Sarcoidosis is an inflammatory disease where immune system cells cluster to form lumps called granulomas in various organs in the body, most commonly the lungs, lymph nodes, eyes and skin. If many granulomas form in an organ, they can affect how the organ works. There is no established cause of sarcoidosis, but researchers believe it results from the body’s immune system responding to a foreign substance, possibly something that is inhaled from the air. Genetics also may play a role in sarcoidosis (HLA gene), and it is more common in African-Americans than Caucasians. There is currently no cure for sarcoidosis.

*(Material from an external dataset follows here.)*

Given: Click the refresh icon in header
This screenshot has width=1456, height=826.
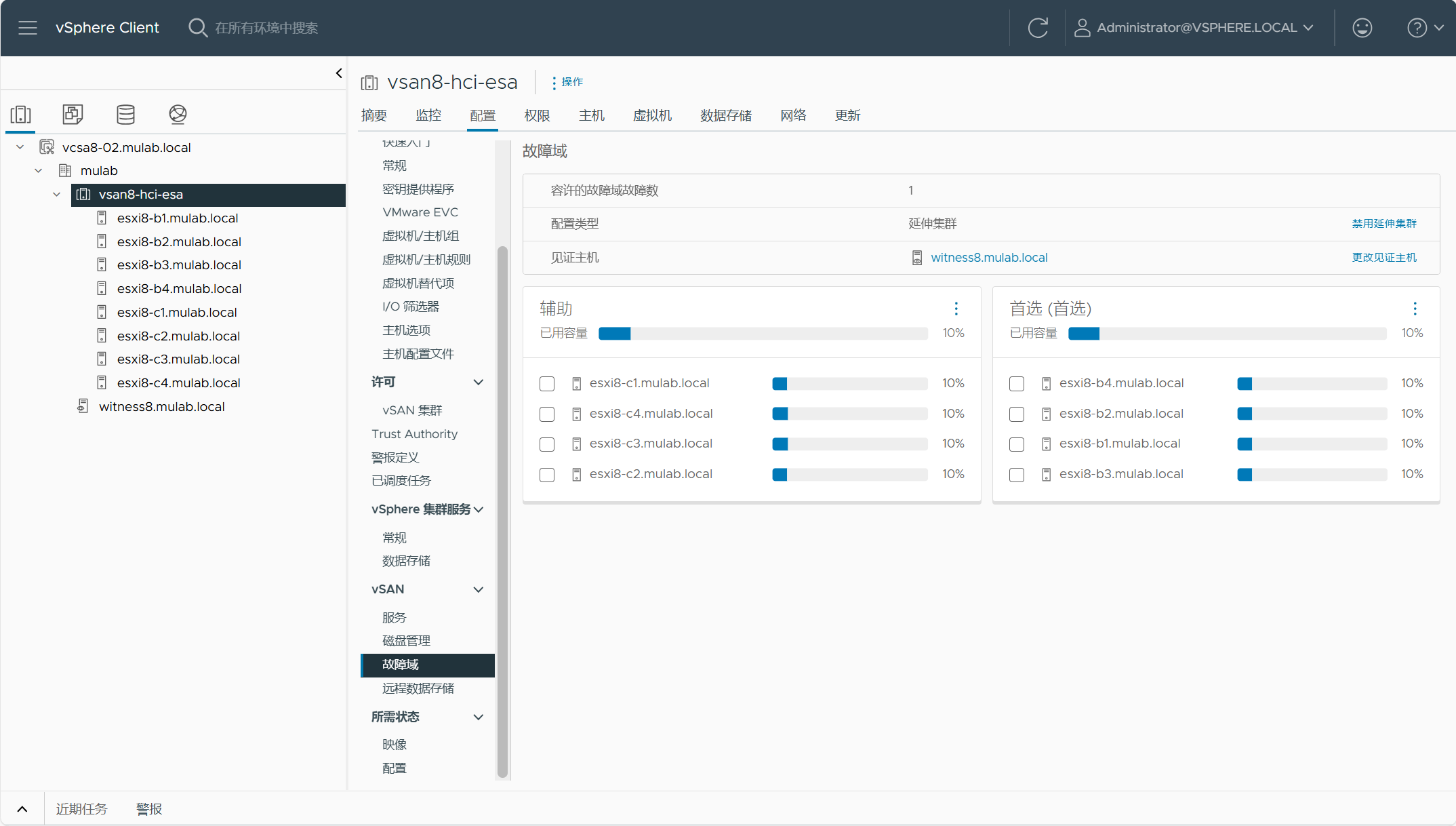Looking at the screenshot, I should click(1038, 28).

Signs and symptoms vary depending on which organs are affected. Many people who have sarcoidosis have no signs or symptoms or mild ones. Common symptoms include coughing, shortness of breath, chest pain, fatigue, night sweats, enlarged lymph nodes and weight loss. Lofgren’s syndrome is a typical presentation of sacroidosis that occurs when people first get sarcoidosis. It is characterized by fever, enlarged lymph nodes, arthritis (usually in the ankles), and/or erythema nodosum (a rash of red or reddish-purple bumps on your ankles and shins.)
Treatment for sarcoidosis varies depending on which organs are affected, but include topical treatments, corticosteroids, immunosuppressants and TNF-alpha inhibitors. Not everyone who has sarcoidosis needs treatment. Sarcoidosis patients may cycle through periods of disease activity and remission. Rarely, sarcoidosis can be fatal and is usually is the result of problems with the lungs, heart, or brain.